▶ **Exercise**
Format the records as a JSON list of strings, one string per line, covering everything from the line that contains "Where should I click to: Click the Popular" down to the line that contains "Action: pos(17,17)", both of those lines included. Leave out blank lines.

Data entries

################

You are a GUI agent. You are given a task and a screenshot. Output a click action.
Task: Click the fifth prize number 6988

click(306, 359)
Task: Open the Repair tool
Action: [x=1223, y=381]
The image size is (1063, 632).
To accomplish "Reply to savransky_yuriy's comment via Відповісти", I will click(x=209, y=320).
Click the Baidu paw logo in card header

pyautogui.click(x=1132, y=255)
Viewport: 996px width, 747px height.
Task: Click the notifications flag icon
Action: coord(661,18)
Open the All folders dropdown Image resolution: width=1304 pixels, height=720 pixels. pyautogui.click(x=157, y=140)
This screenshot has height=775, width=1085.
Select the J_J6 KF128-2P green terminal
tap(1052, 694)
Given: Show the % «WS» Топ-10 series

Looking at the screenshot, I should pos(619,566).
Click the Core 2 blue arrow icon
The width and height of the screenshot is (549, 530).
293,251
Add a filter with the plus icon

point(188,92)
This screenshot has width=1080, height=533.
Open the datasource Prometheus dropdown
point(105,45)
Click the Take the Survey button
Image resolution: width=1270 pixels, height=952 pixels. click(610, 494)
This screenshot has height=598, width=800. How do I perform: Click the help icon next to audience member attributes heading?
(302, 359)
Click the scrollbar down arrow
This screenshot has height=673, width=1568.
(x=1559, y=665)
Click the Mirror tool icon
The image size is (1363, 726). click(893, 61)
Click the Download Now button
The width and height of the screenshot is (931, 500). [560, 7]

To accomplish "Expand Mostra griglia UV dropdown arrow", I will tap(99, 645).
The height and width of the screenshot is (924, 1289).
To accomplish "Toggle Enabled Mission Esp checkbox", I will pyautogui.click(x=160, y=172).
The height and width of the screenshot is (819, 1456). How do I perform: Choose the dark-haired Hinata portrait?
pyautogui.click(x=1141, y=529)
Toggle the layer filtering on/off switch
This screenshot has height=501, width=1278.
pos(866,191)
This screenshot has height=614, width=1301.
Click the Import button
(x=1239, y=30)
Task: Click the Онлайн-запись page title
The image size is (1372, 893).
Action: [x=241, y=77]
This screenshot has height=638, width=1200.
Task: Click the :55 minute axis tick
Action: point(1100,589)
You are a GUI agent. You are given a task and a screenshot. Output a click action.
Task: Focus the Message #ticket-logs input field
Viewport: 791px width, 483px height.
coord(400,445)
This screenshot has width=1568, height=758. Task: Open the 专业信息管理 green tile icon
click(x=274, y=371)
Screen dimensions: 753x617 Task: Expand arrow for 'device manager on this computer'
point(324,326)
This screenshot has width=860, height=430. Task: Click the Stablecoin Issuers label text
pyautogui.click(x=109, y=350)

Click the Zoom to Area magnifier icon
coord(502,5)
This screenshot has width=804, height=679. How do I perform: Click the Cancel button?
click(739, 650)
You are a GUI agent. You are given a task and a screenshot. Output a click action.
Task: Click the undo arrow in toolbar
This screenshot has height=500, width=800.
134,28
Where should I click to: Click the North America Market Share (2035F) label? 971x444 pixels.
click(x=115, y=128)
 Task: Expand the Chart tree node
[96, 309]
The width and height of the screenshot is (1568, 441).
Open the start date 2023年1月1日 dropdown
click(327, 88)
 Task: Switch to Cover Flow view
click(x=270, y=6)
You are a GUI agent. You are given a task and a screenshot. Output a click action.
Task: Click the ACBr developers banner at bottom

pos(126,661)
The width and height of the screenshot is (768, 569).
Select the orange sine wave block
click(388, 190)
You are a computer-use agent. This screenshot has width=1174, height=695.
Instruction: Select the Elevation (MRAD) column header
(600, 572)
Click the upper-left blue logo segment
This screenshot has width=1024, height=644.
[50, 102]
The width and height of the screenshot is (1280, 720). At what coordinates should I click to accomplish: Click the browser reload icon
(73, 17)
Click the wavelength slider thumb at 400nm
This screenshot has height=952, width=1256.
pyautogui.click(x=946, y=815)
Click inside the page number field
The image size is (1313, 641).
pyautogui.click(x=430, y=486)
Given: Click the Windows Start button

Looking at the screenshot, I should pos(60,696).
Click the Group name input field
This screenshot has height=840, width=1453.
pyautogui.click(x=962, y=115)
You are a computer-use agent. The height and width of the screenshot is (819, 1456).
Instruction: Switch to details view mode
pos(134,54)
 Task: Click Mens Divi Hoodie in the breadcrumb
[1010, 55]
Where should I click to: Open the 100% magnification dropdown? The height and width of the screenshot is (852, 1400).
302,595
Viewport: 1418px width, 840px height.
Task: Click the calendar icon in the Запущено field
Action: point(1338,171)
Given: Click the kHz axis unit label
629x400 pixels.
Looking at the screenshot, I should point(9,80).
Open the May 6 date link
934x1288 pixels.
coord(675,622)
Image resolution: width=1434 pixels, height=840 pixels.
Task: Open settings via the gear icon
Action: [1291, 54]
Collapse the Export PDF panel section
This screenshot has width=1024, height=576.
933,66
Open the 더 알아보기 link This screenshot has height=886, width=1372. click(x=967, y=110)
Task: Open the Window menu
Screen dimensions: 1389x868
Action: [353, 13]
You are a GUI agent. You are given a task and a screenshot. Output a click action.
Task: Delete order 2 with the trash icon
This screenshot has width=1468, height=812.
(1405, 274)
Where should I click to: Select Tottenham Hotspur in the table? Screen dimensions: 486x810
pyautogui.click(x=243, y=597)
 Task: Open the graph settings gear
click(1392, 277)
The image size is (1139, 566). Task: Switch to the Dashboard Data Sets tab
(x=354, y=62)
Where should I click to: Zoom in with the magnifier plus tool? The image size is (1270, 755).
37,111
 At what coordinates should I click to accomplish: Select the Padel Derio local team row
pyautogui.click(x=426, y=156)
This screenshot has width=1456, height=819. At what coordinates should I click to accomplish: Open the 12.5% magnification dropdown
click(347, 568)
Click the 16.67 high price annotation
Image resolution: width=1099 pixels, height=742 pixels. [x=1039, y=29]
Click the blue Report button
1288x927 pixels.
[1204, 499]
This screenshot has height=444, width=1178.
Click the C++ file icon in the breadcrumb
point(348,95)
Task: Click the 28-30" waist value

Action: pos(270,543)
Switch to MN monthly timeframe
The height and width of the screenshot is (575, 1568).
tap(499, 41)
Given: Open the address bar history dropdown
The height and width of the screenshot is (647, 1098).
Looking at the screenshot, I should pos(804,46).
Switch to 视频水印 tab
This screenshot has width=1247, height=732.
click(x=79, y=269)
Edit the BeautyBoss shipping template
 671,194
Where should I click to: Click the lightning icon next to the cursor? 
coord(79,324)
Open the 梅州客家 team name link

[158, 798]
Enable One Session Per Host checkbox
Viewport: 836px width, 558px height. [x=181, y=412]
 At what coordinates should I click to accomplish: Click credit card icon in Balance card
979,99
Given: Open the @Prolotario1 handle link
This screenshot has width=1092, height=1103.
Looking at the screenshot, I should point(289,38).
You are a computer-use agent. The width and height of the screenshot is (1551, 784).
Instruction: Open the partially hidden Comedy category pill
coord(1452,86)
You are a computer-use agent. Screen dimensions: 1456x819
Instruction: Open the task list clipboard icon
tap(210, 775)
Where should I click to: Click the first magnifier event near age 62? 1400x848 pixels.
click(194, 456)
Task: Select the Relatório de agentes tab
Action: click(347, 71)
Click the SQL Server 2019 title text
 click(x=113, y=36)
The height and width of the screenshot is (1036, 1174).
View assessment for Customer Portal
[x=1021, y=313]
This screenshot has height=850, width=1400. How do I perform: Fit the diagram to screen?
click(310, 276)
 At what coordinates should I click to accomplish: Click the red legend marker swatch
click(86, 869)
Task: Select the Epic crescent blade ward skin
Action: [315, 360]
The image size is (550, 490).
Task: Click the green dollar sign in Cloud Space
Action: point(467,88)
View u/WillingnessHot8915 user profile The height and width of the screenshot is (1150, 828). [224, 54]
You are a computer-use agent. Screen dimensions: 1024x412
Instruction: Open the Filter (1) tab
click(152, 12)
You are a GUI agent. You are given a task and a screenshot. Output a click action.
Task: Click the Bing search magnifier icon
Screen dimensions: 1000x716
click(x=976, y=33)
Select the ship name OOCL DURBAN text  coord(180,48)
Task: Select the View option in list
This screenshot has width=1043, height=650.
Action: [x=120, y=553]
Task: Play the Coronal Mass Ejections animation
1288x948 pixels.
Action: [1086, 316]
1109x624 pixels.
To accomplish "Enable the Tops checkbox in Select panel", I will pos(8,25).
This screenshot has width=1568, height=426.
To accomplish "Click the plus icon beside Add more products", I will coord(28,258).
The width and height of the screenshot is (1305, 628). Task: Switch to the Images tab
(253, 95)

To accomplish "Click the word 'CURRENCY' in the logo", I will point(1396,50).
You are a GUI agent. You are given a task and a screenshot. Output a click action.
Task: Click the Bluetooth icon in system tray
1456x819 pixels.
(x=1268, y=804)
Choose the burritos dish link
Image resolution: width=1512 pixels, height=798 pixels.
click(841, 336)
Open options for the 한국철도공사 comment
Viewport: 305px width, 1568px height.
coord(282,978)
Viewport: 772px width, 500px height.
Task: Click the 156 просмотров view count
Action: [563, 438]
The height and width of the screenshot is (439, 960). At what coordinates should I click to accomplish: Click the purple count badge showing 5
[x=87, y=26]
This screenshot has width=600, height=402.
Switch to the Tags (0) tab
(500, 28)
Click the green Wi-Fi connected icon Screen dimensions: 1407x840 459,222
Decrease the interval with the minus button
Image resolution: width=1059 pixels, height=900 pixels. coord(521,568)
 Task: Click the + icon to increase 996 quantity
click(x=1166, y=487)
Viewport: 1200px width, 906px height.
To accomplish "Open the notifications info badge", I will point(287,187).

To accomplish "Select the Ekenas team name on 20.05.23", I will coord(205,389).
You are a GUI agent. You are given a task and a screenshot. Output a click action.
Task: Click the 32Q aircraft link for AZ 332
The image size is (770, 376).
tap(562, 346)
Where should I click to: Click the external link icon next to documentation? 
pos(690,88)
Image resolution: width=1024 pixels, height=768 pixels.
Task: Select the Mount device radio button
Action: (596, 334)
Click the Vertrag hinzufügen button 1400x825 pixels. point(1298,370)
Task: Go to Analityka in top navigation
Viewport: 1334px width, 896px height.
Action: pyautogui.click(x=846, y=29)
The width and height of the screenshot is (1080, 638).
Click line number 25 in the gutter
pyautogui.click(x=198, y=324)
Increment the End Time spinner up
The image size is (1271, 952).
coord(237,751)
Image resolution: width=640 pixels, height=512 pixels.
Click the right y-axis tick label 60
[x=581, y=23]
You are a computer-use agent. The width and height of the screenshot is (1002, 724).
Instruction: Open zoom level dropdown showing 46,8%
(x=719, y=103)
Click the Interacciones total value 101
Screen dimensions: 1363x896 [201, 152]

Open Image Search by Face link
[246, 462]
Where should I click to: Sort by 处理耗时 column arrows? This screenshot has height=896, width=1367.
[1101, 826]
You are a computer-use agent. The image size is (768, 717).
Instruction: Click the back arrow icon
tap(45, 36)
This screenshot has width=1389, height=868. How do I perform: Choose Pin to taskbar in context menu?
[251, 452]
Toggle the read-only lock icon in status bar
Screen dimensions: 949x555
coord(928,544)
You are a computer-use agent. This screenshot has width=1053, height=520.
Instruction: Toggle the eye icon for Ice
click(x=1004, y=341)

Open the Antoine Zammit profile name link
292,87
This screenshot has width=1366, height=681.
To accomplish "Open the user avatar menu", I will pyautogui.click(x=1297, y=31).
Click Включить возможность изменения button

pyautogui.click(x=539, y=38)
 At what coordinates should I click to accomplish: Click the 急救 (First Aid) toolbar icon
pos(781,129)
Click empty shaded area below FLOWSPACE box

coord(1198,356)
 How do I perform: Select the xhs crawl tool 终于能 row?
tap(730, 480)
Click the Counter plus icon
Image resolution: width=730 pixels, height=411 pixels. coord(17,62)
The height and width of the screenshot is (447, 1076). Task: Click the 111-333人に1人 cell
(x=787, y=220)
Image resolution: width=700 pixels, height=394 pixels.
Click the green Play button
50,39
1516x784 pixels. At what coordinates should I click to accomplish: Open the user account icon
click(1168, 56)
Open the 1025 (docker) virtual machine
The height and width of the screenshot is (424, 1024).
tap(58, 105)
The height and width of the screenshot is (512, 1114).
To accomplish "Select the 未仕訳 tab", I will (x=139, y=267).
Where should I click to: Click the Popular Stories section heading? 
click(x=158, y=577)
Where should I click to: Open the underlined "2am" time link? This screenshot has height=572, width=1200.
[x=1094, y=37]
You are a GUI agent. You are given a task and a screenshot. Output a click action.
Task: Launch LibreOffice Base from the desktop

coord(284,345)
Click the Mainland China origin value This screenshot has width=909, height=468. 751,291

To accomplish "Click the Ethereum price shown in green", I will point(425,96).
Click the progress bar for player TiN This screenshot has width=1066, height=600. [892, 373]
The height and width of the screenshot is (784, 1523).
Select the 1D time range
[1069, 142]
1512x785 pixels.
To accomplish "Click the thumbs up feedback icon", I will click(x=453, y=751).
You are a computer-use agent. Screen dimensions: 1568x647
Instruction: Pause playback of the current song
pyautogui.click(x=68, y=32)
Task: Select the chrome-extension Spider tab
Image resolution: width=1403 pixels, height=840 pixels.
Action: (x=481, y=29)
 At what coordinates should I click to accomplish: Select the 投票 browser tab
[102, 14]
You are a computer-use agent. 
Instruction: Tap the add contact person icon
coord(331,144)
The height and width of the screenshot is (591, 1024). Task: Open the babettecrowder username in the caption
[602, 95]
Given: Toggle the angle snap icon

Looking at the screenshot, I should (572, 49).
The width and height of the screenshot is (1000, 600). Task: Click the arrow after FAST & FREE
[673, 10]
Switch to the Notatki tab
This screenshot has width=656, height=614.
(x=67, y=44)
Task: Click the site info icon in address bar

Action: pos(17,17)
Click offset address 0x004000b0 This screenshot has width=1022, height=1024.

################

▶ **Full response**
[
  "Where should I click to: Click the Popular Stories section heading? ",
  "click(x=158, y=577)",
  "Where should I click to: Open the underlined \"2am\" time link? This screenshot has height=572, width=1200.",
  "[x=1094, y=37]",
  "You are a GUI agent. You are given a task and a screenshot. Output a click action.",
  "Task: Launch LibreOffice Base from the desktop",
  "coord(284,345)",
  "Click the Mainland China origin value This screenshot has width=909, height=468. 751,291",
  "To accomplish \"Click the Ethereum price shown in green\", I will point(425,96).",
  "Click the progress bar for player TiN This screenshot has width=1066, height=600. [892, 373]",
  "The height and width of the screenshot is (784, 1523).",
  "Select the 1D time range",
  "[1069, 142]",
  "1512x785 pixels.",
  "To accomplish \"Click the thumbs up feedback icon\", I will click(x=453, y=751).",
  "You are a computer-use agent. Screen dimensions: 1568x647",
  "Instruction: Pause playback of the current song",
  "pyautogui.click(x=68, y=32)",
  "Task: Select the chrome-extension Spider tab",
  "Image resolution: width=1403 pixels, height=840 pixels.",
  "Action: (x=481, y=29)",
  " At what coordinates should I click to accomplish: Select the 投票 browser tab",
  "[102, 14]",
  "You are a computer-use agent. ",
  "Instruction: Tap the add contact person icon",
  "coord(331,144)",
  "The height and width of the screenshot is (591, 1024). Task: Open the babettecrowder username in the caption",
  "[602, 95]",
  "Given: Toggle the angle snap icon",
  "Looking at the screenshot, I should (572, 49).",
  "The width and height of the screenshot is (1000, 600). Task: Click the arrow after FAST & FREE",
  "[673, 10]",
  "Switch to the Notatki tab",
  "This screenshot has width=656, height=614.",
  "(x=67, y=44)",
  "Task: Click the site info icon in address bar",
  "Action: pos(17,17)"
]